The survey is administered by the department’s Office for Civil Rights every two years. By law, every public school is required to respond.

“I think someone pushed the wrong button,” said Jeff Davis, the assistant superintendent at the Ventura Unified School District in California, where a whopping 26 school shootings were reported to have occurred.

Davis said that the former superintendent “has been here for almost 30 years and he doesn’t remember any shooting. We are in this weird vortex of what’s on this screen and what reality is.”

Nearby, NPR said the Santa Monica-Malibu Unified School District reported four shootings at their 16 schools.

However, district spokeswoman Gail Pinsker said nobody can remember any incident involving a firearm "going back 20-plus years."

Pinsker said she suspected there had been a coding error because the closest thing the district could find was an incident involving a pair of scissors, NPR reported.

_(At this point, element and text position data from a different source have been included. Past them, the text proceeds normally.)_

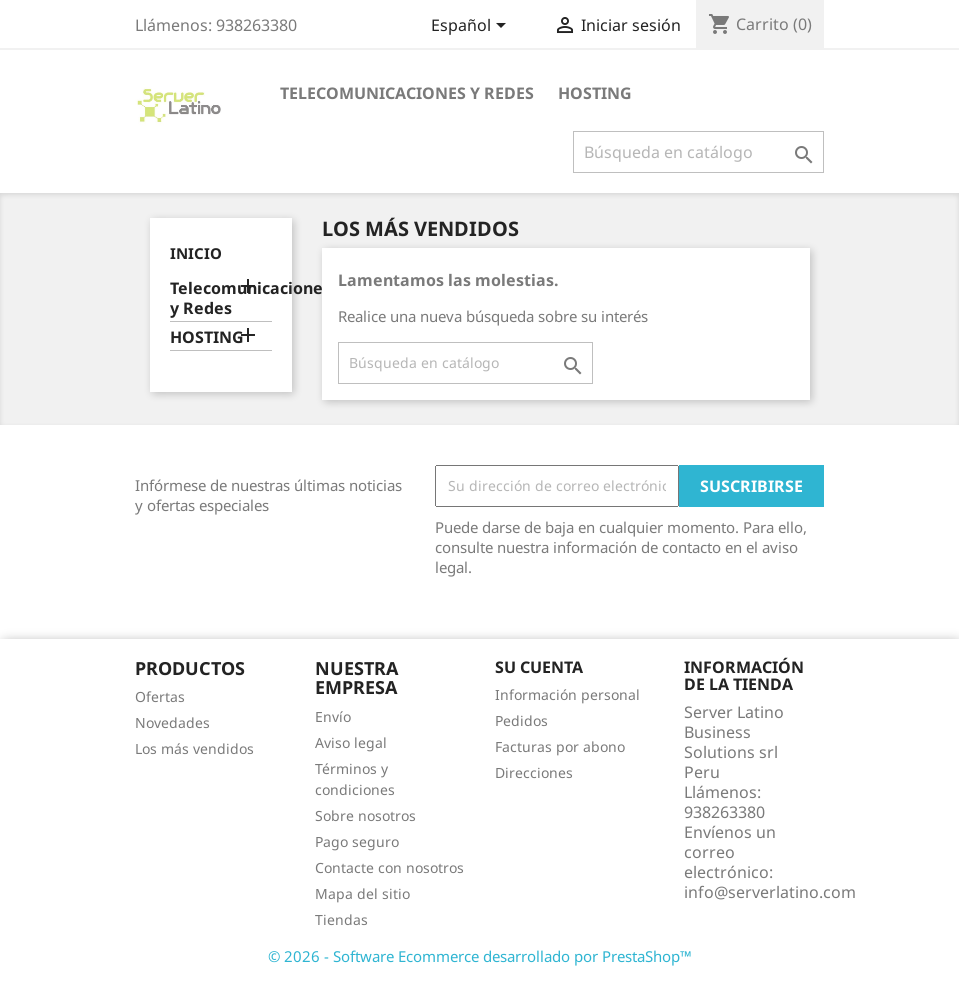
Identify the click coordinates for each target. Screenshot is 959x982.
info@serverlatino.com (770, 892)
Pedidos (521, 720)
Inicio (196, 253)
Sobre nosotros (365, 815)
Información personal (567, 694)
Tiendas (341, 919)
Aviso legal (351, 742)
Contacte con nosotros (389, 867)
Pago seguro (357, 841)
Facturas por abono (560, 746)
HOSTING (595, 93)
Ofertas (160, 696)
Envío (333, 716)
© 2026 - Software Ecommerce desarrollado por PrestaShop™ (480, 956)
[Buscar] (698, 152)
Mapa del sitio (362, 893)
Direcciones (534, 772)
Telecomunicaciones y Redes (407, 93)
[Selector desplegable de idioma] (472, 27)
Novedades (172, 722)
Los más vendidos (194, 748)
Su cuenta (539, 667)
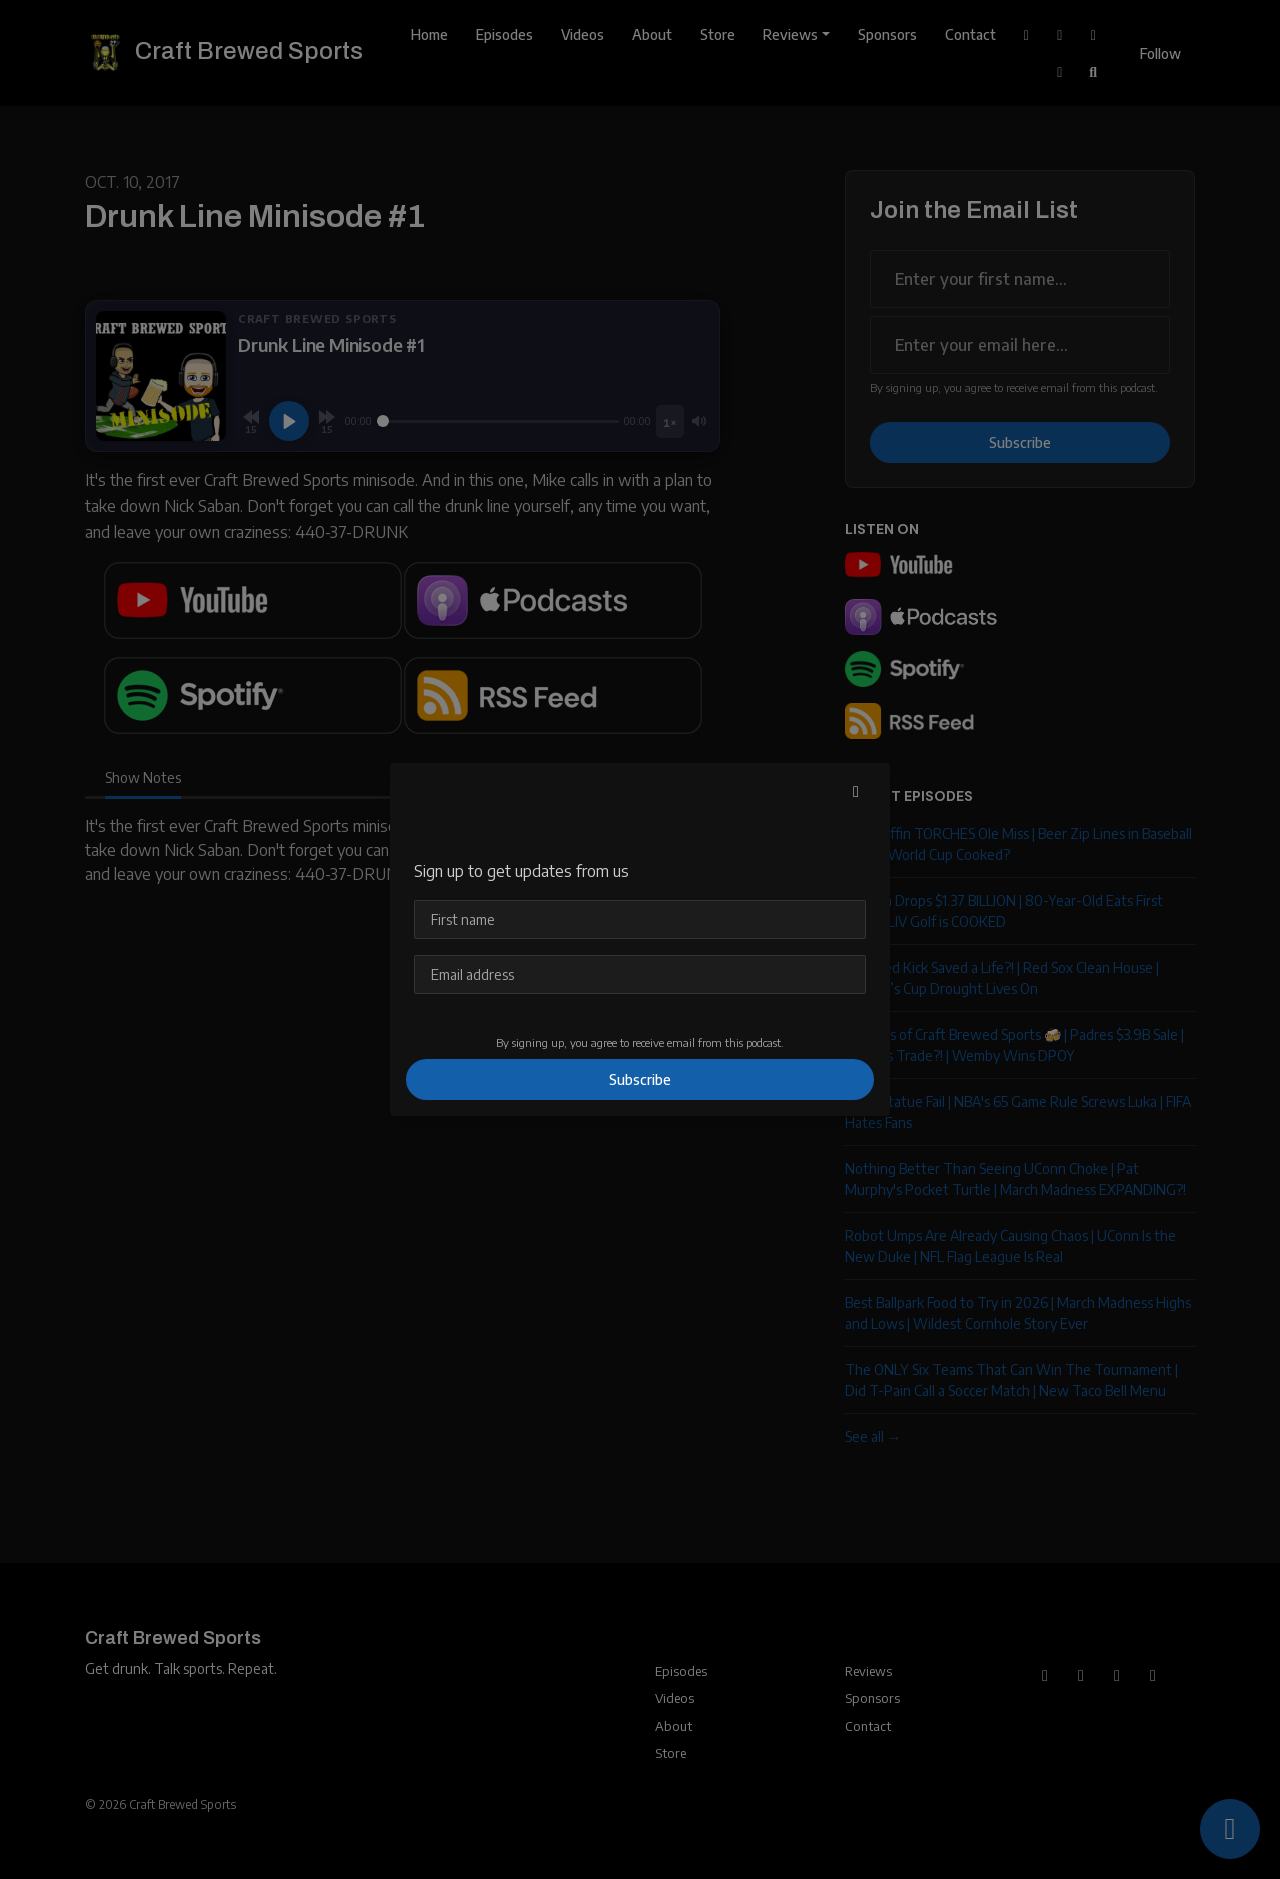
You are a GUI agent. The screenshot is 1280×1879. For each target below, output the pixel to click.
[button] (856, 791)
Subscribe (640, 1079)
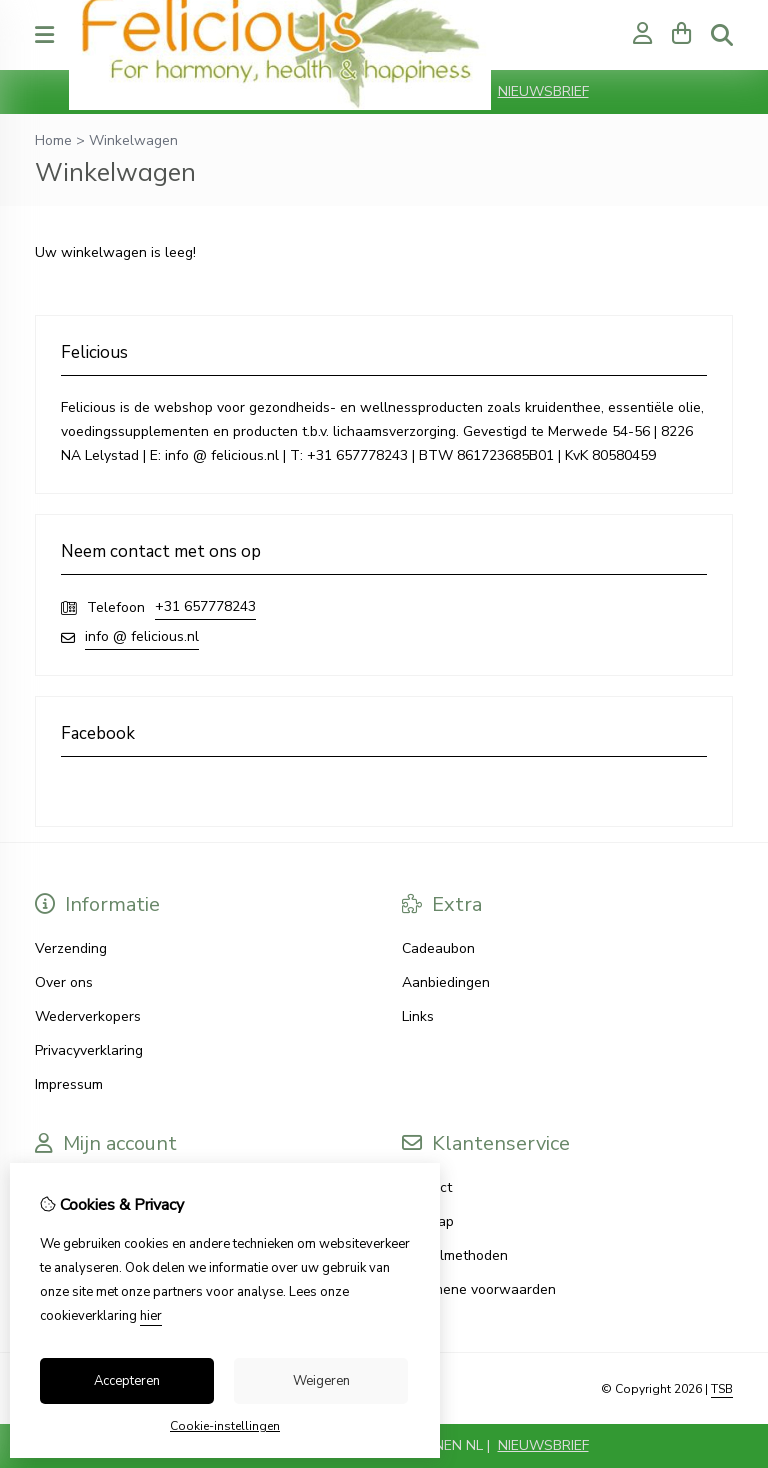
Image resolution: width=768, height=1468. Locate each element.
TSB (722, 1389)
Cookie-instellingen (225, 1426)
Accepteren (127, 1381)
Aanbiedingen (446, 982)
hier (151, 1316)
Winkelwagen (133, 140)
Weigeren (321, 1381)
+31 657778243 (205, 606)
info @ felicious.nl (142, 636)
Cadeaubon (438, 948)
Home (53, 140)
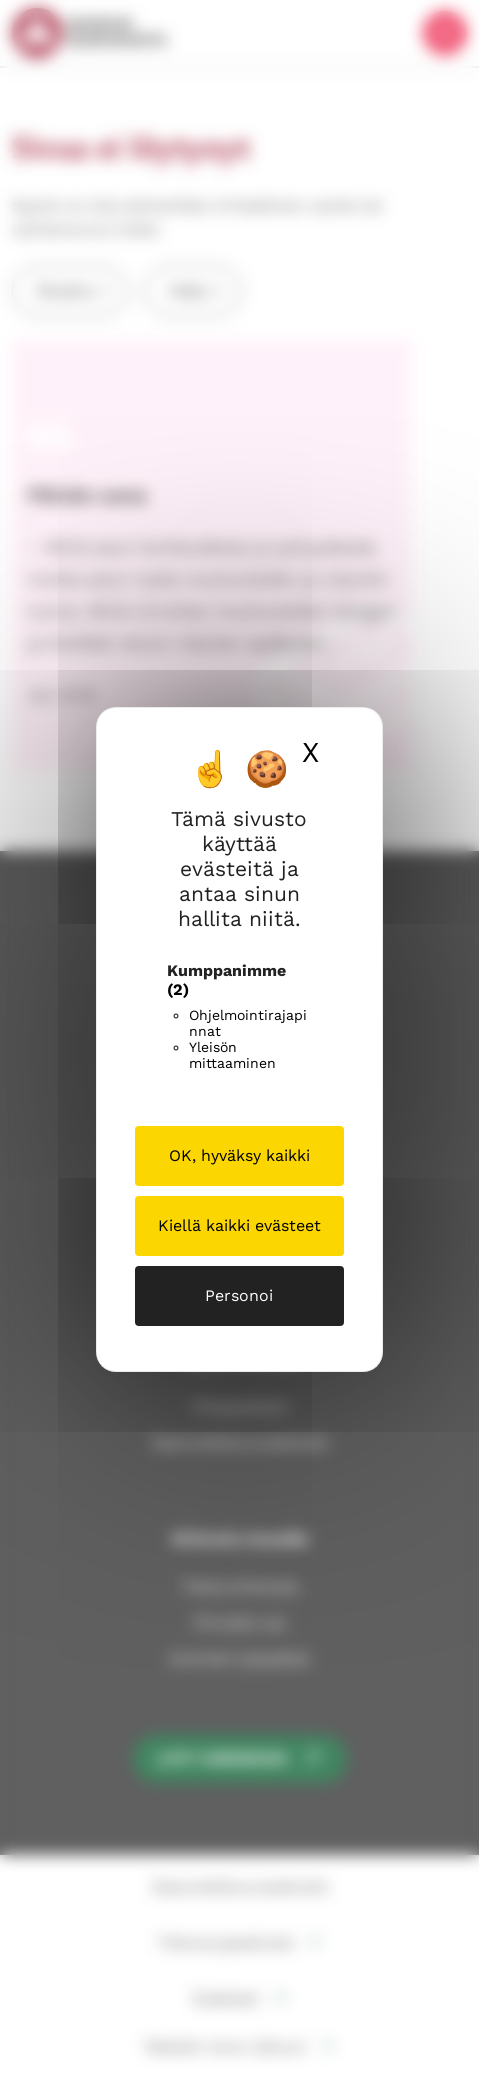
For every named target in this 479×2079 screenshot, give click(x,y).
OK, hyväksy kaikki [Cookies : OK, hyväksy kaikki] (239, 1155)
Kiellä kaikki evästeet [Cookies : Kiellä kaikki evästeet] (239, 1225)
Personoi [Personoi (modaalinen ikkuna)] (239, 1295)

Meanwhile, the Cleveland Metropolitan School District mistakenly reported their 37 incidents of “possession of knife or a firearm” on the wrong line, thereby falsely reporting that they experienced 37 shooting incidents instead.

Another district reported an incident of a child firing a toy cap gun on a school bus, while another included an instance where a student took a photo while holding a gun and posted it to social media – neither of which met the government’s definition of a shooting.

Many schools complained of the confusing wording and definitions listed on the survey, to include asking about two issues – such as a firearm or an explosive device – in the same question.

"Best practices in data collection are not to include double-barreled items," Temkin explained.

Although at least five school districts have requested that the information they submitted for the study be amended, the report will not be republished to reflect accurate information, U.S. Department of Education spokeswoman Liz Hill told NPR.

"As always, data reported by recipients is self-reported and self-certified,” Hill said, noting that the schools were the ones at fault for any instances of “misreporting.”